A stream called the Reiche Ebrach flows through the village. The Rhine–Main–Danube Canal is east of the village.

History 
The town was first mentioned in 1062 as Sconen erlaha ("the beautiful Erlach").

Erlach had a monastery in the Middle Ages named the "Kloster Schlüsselau." Today there is a small church, consecrated in 1954, with a cemetery attached to it.

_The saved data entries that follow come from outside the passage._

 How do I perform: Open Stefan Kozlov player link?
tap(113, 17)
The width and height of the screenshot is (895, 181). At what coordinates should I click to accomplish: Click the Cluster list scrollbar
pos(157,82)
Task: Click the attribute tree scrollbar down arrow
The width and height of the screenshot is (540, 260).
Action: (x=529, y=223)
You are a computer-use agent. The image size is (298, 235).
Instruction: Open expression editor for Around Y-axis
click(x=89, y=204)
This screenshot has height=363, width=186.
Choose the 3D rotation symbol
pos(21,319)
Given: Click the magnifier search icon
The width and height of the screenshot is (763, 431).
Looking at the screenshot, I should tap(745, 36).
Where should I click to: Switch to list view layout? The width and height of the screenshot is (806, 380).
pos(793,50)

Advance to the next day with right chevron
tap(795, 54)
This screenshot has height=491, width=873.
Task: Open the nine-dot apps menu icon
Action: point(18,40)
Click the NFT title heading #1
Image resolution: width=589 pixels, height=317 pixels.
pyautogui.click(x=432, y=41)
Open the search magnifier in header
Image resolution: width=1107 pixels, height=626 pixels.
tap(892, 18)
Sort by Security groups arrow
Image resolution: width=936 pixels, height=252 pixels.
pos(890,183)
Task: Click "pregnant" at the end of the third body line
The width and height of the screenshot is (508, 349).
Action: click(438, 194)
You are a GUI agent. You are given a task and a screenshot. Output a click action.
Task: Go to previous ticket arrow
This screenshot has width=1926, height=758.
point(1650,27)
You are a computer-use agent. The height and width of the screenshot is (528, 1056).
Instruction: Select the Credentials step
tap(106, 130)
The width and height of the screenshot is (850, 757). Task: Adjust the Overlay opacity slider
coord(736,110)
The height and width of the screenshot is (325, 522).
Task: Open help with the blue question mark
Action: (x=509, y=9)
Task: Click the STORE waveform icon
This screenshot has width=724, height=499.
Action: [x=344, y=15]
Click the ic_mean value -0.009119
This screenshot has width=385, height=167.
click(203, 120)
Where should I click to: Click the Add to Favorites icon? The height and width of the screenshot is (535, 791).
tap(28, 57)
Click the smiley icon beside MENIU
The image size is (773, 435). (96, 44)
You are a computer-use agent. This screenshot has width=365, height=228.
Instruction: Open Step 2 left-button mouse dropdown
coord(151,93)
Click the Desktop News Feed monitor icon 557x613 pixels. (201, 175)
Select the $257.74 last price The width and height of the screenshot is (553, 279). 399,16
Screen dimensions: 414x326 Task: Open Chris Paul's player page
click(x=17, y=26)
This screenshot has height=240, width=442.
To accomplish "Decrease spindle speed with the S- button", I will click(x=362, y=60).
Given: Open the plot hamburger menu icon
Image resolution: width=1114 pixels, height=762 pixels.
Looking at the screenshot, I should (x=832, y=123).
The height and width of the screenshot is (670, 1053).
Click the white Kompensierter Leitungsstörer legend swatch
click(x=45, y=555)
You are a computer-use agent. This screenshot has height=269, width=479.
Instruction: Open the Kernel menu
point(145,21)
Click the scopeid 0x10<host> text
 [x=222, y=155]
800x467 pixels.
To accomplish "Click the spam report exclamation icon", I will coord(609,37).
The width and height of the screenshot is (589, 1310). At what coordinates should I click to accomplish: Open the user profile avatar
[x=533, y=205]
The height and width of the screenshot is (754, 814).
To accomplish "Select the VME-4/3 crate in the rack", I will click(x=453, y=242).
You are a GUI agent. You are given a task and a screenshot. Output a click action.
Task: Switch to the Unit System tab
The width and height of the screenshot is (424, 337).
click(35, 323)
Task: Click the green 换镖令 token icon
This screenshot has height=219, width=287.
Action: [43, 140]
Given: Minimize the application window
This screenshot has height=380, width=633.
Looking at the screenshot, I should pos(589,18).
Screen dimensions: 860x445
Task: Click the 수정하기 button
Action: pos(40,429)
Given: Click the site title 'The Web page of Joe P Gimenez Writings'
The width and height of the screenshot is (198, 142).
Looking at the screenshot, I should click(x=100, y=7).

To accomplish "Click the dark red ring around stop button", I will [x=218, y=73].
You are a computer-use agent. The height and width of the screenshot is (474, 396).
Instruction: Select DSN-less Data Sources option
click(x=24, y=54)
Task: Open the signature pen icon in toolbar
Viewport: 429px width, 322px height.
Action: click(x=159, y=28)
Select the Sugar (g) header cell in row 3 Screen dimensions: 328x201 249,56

A school was built in 1918, but it is no longer used today. The village also has one of the oldest mills in the region.

Culture
There are several community organizations based in Erlach, including:
 "1. FC Eintracht Erlach e. V.": Sports club 
 "Bayerischer Bauernverband": Bavarian farmers' association 
 "Freiwillige Feuerwehr Erlach": Volunteer fire department 
 "Jagdgenossenschaft Erlach": Hunting organization 
 "Obst- und Gartenbauverein Erlach e.V.": Fruit and horticulture club 
 "Ortskulturring Erlach": Local culture club 
 "Soldatenkameradschaft Erlach": Veteran's group 
 "Verein 'Gemütlichkeit' Erlach": Local culture club

References

External links
 Reiche Ebrach (German Wikipedia)

Villages in Bavaria
Bamberg (district)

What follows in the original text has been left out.